**EXERCISE AIM**: Go through the data and copy every line in which "checkmark" appears.

**Entries taken from a collection**:
══════

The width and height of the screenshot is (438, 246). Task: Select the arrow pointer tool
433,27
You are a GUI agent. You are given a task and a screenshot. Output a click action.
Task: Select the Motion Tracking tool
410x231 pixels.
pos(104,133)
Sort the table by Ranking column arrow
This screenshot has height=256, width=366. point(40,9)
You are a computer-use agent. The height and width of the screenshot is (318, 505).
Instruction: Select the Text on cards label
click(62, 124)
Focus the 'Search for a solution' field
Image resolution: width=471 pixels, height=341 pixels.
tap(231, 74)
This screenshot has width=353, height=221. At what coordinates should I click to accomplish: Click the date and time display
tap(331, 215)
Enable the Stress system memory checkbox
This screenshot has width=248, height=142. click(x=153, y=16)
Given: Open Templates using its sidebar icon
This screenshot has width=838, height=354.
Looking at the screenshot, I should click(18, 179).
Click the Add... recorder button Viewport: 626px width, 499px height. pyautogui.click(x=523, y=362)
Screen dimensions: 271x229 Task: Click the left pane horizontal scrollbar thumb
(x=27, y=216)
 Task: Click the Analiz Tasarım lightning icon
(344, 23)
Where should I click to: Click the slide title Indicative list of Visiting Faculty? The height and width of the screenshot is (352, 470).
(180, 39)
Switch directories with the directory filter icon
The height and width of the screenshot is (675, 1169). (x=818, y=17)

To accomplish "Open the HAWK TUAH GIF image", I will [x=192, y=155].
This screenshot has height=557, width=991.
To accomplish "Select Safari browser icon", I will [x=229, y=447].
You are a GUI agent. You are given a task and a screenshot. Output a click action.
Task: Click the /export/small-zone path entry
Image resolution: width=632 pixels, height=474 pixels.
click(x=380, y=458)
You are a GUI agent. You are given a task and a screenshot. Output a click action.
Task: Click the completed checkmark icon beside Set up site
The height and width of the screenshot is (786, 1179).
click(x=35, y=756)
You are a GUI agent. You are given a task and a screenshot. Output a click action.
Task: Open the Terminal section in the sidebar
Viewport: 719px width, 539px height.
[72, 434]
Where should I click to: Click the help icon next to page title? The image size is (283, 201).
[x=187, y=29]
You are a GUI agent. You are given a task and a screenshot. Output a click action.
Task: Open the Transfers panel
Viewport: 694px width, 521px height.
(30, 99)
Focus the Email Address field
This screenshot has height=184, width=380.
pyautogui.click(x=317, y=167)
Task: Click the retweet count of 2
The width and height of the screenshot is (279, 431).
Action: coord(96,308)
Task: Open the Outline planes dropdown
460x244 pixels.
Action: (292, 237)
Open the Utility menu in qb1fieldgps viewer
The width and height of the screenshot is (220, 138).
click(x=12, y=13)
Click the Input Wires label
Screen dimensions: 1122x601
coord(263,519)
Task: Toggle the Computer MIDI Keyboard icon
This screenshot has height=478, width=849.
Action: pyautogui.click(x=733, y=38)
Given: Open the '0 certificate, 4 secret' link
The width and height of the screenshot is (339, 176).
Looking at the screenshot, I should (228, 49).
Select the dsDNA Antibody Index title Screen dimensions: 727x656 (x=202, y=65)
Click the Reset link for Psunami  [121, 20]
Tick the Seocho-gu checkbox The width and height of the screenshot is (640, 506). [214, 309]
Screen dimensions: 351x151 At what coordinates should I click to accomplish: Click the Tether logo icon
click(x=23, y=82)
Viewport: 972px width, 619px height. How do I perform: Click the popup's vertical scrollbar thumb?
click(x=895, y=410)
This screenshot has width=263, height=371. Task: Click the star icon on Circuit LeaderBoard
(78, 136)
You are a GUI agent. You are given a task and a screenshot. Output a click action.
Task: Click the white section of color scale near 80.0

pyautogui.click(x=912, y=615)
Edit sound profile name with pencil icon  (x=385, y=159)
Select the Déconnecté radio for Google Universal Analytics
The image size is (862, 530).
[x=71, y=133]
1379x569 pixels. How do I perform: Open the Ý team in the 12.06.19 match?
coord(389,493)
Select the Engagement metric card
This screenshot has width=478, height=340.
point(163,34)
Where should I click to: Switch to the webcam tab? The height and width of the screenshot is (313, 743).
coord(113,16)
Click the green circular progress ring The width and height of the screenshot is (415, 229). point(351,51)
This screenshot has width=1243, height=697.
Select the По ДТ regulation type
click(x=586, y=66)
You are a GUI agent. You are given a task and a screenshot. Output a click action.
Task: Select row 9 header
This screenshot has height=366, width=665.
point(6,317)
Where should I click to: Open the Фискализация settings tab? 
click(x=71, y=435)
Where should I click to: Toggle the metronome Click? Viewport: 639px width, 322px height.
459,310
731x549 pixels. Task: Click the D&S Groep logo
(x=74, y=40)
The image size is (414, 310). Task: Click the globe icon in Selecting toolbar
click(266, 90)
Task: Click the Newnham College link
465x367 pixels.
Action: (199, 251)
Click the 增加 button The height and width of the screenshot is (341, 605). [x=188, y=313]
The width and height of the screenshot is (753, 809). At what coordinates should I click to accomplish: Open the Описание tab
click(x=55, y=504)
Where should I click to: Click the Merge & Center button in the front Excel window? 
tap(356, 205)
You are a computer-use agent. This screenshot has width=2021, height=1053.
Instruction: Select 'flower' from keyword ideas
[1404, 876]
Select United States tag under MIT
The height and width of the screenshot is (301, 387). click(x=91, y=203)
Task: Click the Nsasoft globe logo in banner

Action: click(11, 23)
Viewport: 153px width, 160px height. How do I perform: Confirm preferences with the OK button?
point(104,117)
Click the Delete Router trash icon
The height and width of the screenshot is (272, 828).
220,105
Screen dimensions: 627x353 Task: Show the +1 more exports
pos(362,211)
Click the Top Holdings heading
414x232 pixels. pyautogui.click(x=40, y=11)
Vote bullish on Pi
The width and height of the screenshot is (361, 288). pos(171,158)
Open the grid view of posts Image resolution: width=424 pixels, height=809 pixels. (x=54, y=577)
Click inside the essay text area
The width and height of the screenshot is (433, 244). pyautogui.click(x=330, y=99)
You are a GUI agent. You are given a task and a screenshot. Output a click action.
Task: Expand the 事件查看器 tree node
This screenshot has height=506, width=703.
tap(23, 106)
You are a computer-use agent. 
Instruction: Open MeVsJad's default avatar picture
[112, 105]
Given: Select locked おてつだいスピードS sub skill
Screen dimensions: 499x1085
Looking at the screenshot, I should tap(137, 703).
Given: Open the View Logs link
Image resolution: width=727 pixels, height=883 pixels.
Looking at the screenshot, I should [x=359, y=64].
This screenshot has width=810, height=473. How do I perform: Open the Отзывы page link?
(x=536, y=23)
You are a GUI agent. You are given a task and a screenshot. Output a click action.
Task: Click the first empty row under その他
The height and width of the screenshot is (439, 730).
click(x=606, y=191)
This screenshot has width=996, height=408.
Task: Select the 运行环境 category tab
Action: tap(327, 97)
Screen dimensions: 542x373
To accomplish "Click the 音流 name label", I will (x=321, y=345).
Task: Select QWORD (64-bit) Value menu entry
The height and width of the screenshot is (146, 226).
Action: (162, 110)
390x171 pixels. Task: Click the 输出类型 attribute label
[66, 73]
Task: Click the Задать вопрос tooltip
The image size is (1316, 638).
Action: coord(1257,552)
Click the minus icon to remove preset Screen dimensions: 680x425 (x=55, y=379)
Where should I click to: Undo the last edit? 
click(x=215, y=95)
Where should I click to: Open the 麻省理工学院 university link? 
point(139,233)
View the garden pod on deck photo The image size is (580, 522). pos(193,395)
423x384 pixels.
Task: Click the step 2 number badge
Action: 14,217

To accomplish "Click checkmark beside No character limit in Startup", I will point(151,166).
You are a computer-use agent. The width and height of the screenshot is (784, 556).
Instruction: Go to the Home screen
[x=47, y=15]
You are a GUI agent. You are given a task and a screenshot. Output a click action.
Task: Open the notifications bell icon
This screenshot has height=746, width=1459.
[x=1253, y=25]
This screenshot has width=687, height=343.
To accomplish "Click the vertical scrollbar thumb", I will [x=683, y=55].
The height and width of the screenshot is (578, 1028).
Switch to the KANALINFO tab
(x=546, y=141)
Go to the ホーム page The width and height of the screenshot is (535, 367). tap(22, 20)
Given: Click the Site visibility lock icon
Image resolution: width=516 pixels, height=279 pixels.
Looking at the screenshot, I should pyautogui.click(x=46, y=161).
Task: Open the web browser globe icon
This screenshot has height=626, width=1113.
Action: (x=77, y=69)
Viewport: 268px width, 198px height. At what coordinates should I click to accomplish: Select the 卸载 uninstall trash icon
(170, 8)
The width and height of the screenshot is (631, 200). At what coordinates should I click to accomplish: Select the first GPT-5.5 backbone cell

══════

**WRITTEN RESPONSE**:
Task: Click the completed checkmark icon beside Set up site
To accomplish "Click checkmark beside No character limit in Startup", I will point(151,166).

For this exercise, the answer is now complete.